Open Adoption Facts


Most domestic adoptions in the U.S. are considered an open adoption – where there is some contact between the adoptive parents and the birth parents. Open adoption can often be misunderstood, and even strike fear in hopeful adoptive parents.

Here are some facts concerning open adoption

  • Open adoption is a type of adoption in which birth and adoptive families have some form of initial and/or ongoing contact. Communication may happen through letters, phone calls, emails, social media exchanges, or visits.
  • Open adoption is not a type of “co-parenting”. The adoptive parents have complete legal control of how to raise the child. The birth parents’ role is be involved in the child’s life and to support the adoptive parents as the child’s parents.
  • Open adoption can have boundaries set. Adoptive parents and birth parents should work together to create an open adoption agreement, which is a plan that outlines (even before placement) the type and amount of ongoing communication.
  • Ongoing communication can change. As the child gets older or as family circumstances, sometimes needs or wishes change. For example, a birth mother may want a very limited relationship at first, but later could ask for some more communication or visits. Also, the adoptive parents may wish to increase communication as time goes on.
  • Most adoption professionals are encouraging some degree of openness.
  • Open adoption is a usually best for all involved.

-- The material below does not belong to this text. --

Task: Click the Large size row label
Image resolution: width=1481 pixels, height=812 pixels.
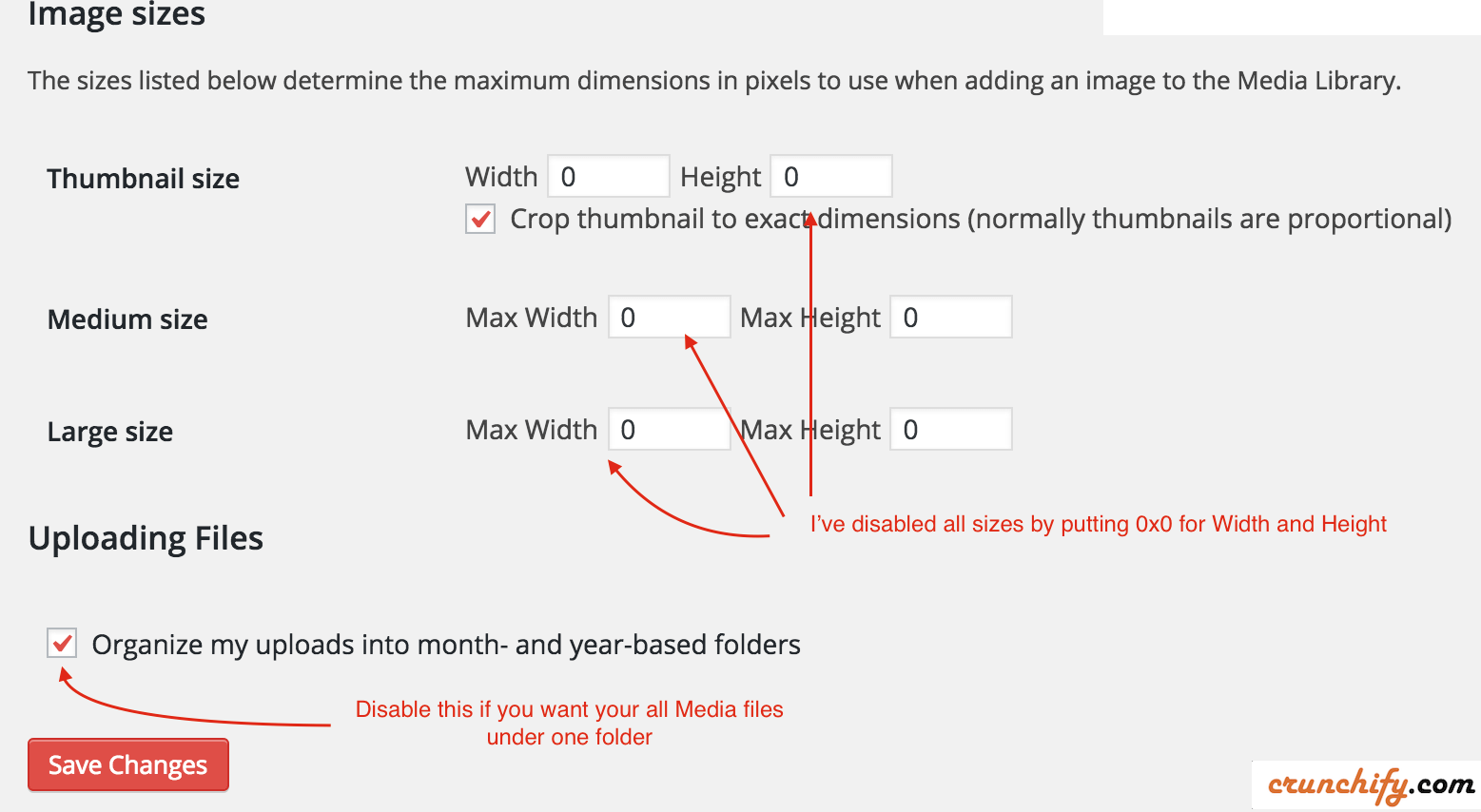Action: tap(110, 432)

Various studies have shown that it is best for the child to maintain some connection with their birth family. Research by the Donaldson Adoption Institute suggest a significant number of birthparents in closed adoptions struggle with chronic, unresolved grief. The research stated “the primary factor bringing peace of mind (to birth parents) is knowledge about their child’s well-being.”
  • Open adoption does not confuse children. They understand the difference between their birthparents and their adoptive parents. Birthparents game them life and still love them. Adoptive parents take care of them, teach them, love and nurture them every day.
  • Open adoption could be “semi-open”. This means the adoptive family and birth family agree some ongoing communication, however it is handled through the agency or attorney and is typically on a first name basis only.
  • Open adoption may not always be in the best interest of the child. For example, if a birth parent has mental or behavioral issues that keep them from maintaining a healthy relationship with the child.

Open adoption may not be easy and there will likely be challenges along the way, but with mutual understanding, the right attitude and approach, having openness in adoption can provide a child with a valuable lifelong connection with their birth family.